Tuesday, 13 March 2007
Love Child by Joanna Murray-Smith, March 13, 2007
Love Child by Joanna Murray-Smith
Athenaeum Theatre March 13, then touring Victoria: Sale Mar 20, Warragul Mar 22, South Morang March 24, 2007
Reviewer: Kate Herbert on March 13, 2007
How does one get to know an intimate stranger? That is, how does one handle the first meeting with the child – or the mother - one has never known? Joanna Murray-Smith’s play, Love Child, directed deftly by Bruce Myles, depicts one such meeting of mother and daughter.
In 1968, at the age of 17, Anna (Amanda Muggleton) gave up her baby for adoption and moved on with her life at university as a political activist and then with her work as a documentary film editor. After 25 years, she receives a letter from young soap opera star, Billie (Melinda Dransfield), and the pair meet at Anna’s home for their mother-daughter reunion.
The meeting is awkward – well - perhaps excruciating is a more fitting description. The two are completely mismatched. Anna is reserved, polite and neat. Billie is voluble, intrusive, messy, egotistical, insecure and – let’s be honest – thoroughly dislikeable. It is astonishing that Anna allows her to stay longer than 10 minutes.
Billie expected someone more motherly while Anna simply tries to cope with having a guest in her private, sterile, designer home (Judith Cobb). Anna grew out of the feminist revolution that broke the patterns of gender politics while Billie has no appreciation of the political change wrought by the previous
generation of women.
Love Child is an uncomfortable ride.

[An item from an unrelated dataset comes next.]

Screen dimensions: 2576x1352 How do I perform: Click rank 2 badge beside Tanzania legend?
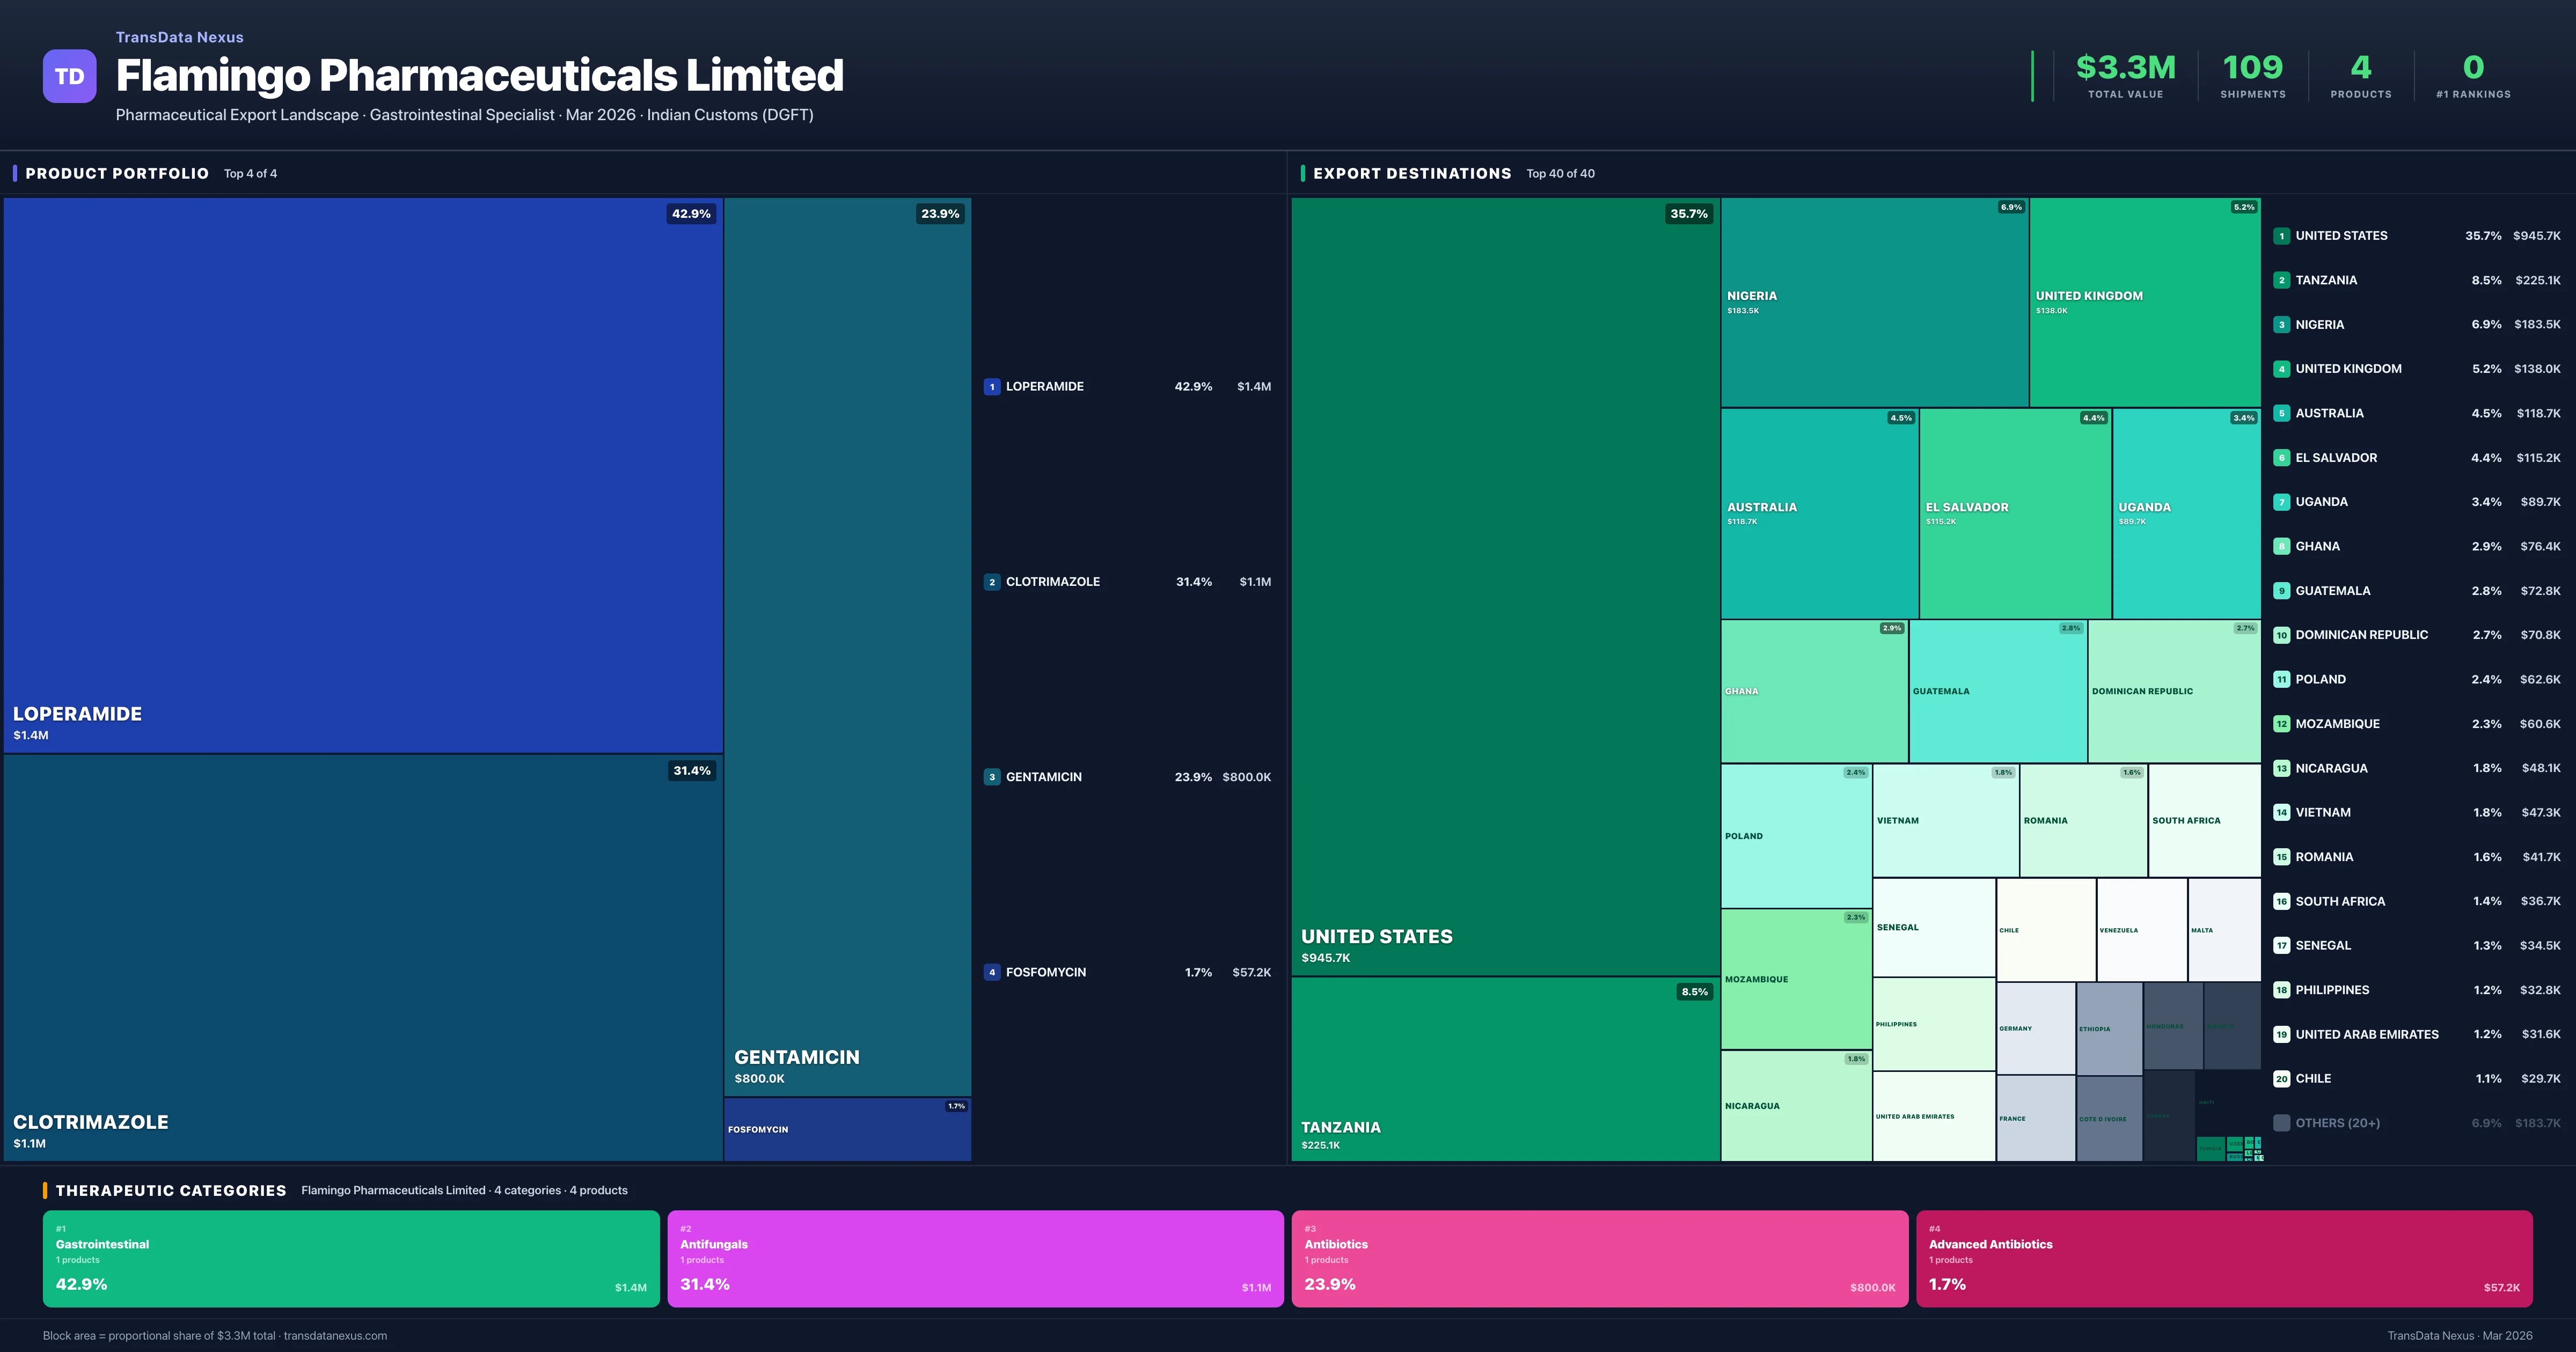click(x=2281, y=281)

Like both characters, we are hoping for harmony and love but the Age of Aquarius is long gone. Director, Bruce Myles, accentuates the discomfort and dissonance throughout the play.
Muggleton is brittle and edgy as Anna who only thinly disguises her emotional fragility with her crisp designer outfits. Dransfield plays Billie as smug, judgmental and demanding, her ulterior motives being hidden until the final moments.
Murray-Smith propels the relationship from discomfort through conflict into complete breakdown. There is an unhealthy blend of guilt and revenge, concern and punishment.
The dialogue is like a Socratic argument between generations. Billie sometimes becomes more of a voice of her generation rather than a character. The pair are polar opposites and, to some degree, stereotypes.
It is the final revelation by Billie that shocks us. How callous is this girl and how selfish?